### Your objective:
The records that follow must be repeated verbatim, every one of them.
(Excerpted records Opens)
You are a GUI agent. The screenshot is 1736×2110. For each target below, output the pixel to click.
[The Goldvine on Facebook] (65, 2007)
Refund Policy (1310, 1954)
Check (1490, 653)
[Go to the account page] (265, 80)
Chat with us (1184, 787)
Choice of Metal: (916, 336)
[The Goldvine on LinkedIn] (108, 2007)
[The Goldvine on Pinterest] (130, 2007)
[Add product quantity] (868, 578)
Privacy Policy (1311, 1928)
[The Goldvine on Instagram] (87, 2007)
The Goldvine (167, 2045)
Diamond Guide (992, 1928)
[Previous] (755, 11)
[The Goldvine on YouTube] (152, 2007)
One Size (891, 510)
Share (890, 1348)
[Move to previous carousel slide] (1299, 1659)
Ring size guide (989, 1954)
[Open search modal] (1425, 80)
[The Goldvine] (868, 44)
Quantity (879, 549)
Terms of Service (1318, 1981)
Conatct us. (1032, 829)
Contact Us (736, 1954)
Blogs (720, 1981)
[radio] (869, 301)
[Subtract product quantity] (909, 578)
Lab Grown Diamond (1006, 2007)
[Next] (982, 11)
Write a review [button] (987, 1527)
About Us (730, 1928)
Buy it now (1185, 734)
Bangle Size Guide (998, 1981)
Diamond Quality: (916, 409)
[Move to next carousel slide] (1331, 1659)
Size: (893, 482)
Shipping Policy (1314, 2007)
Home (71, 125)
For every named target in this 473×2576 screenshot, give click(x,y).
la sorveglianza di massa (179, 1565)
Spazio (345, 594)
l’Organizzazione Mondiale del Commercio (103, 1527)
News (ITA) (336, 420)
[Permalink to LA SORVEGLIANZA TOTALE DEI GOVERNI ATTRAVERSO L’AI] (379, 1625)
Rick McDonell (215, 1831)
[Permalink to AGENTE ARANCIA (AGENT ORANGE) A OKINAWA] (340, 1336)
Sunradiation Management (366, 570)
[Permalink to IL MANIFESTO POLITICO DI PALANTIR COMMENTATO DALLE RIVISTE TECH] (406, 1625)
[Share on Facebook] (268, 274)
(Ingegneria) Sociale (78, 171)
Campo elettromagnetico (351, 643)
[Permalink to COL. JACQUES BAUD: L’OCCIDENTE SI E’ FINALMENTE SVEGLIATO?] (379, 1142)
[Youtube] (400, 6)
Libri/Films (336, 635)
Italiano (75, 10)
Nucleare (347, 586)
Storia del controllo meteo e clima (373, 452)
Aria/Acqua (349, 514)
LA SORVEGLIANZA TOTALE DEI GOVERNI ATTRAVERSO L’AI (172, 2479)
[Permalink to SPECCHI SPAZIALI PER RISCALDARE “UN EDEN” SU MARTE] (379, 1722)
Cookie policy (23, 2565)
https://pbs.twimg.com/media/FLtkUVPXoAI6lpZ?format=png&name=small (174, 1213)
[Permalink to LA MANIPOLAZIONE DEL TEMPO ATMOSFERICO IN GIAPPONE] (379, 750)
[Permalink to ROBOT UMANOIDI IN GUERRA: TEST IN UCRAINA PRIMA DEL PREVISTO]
(Excerpted records Closes)
### Response:
You are a GUI agent. The screenshot is 1736×2110. For each target below, output the pixel to click.
[The Goldvine on Facebook] (65, 2007)
Refund Policy (1310, 1954)
Check (1490, 653)
[Go to the account page] (265, 80)
Chat with us (1184, 787)
Choice of Metal: (916, 336)
[The Goldvine on LinkedIn] (108, 2007)
[The Goldvine on Pinterest] (130, 2007)
[Add product quantity] (868, 578)
Privacy Policy (1311, 1928)
[The Goldvine on Instagram] (87, 2007)
The Goldvine (167, 2045)
Diamond Guide (992, 1928)
[Previous] (755, 11)
[The Goldvine on YouTube] (152, 2007)
One Size (891, 510)
Share (890, 1348)
[Move to previous carousel slide] (1299, 1659)
Ring size guide (989, 1954)
[Open search modal] (1425, 80)
[The Goldvine] (868, 44)
Quantity (879, 549)
Terms of Service (1318, 1981)
Conatct us. (1032, 829)
Contact Us (736, 1954)
Blogs (720, 1981)
[radio] (869, 301)
[Subtract product quantity] (909, 578)
Lab Grown Diamond (1006, 2007)
[Next] (982, 11)
Write a review [button] (987, 1527)
About Us (730, 1928)
Buy it now (1185, 734)
Bangle Size Guide (998, 1981)
Diamond Quality: (916, 409)
[Move to next carousel slide] (1331, 1659)
Size: (893, 482)
Shipping Policy (1314, 2007)
Home (71, 125)
For every named target in this 473×2576 screenshot, give click(x,y).
la sorveglianza di massa (179, 1565)
Spazio (345, 594)
l’Organizzazione Mondiale del Commercio (103, 1527)
News (ITA) (336, 420)
[Permalink to LA SORVEGLIANZA TOTALE DEI GOVERNI ATTRAVERSO L’AI] (379, 1625)
Rick McDonell (215, 1831)
[Permalink to AGENTE ARANCIA (AGENT ORANGE) A OKINAWA] (340, 1336)
Sunradiation Management (366, 570)
[Permalink to IL MANIFESTO POLITICO DI PALANTIR COMMENTATO DALLE RIVISTE TECH] (406, 1625)
[Share on Facebook] (268, 274)
(Ingegneria) Sociale (78, 171)
Campo elettromagnetico (351, 643)
[Permalink to COL. JACQUES BAUD: L’OCCIDENTE SI E’ FINALMENTE SVEGLIATO?] (379, 1142)
[Youtube] (400, 6)
Libri/Films (336, 635)
Italiano (75, 10)
Nucleare (347, 586)
Storia del controllo meteo e clima (373, 452)
Aria/Acqua (349, 514)
LA SORVEGLIANZA TOTALE DEI GOVERNI ATTRAVERSO L’AI (172, 2479)
[Permalink to SPECCHI SPAZIALI PER RISCALDARE “UN EDEN” SU MARTE] (379, 1722)
Cookie policy (23, 2565)
https://pbs.twimg.com/media/FLtkUVPXoAI6lpZ?format=png&name=small (174, 1213)
[Permalink to LA MANIPOLAZIONE DEL TEMPO ATMOSFERICO IN GIAPPONE] (379, 750)
[Permalink to ROBOT UMANOIDI IN GUERRA: TEST IN UCRAINA PRIMA DEL PREVISTO]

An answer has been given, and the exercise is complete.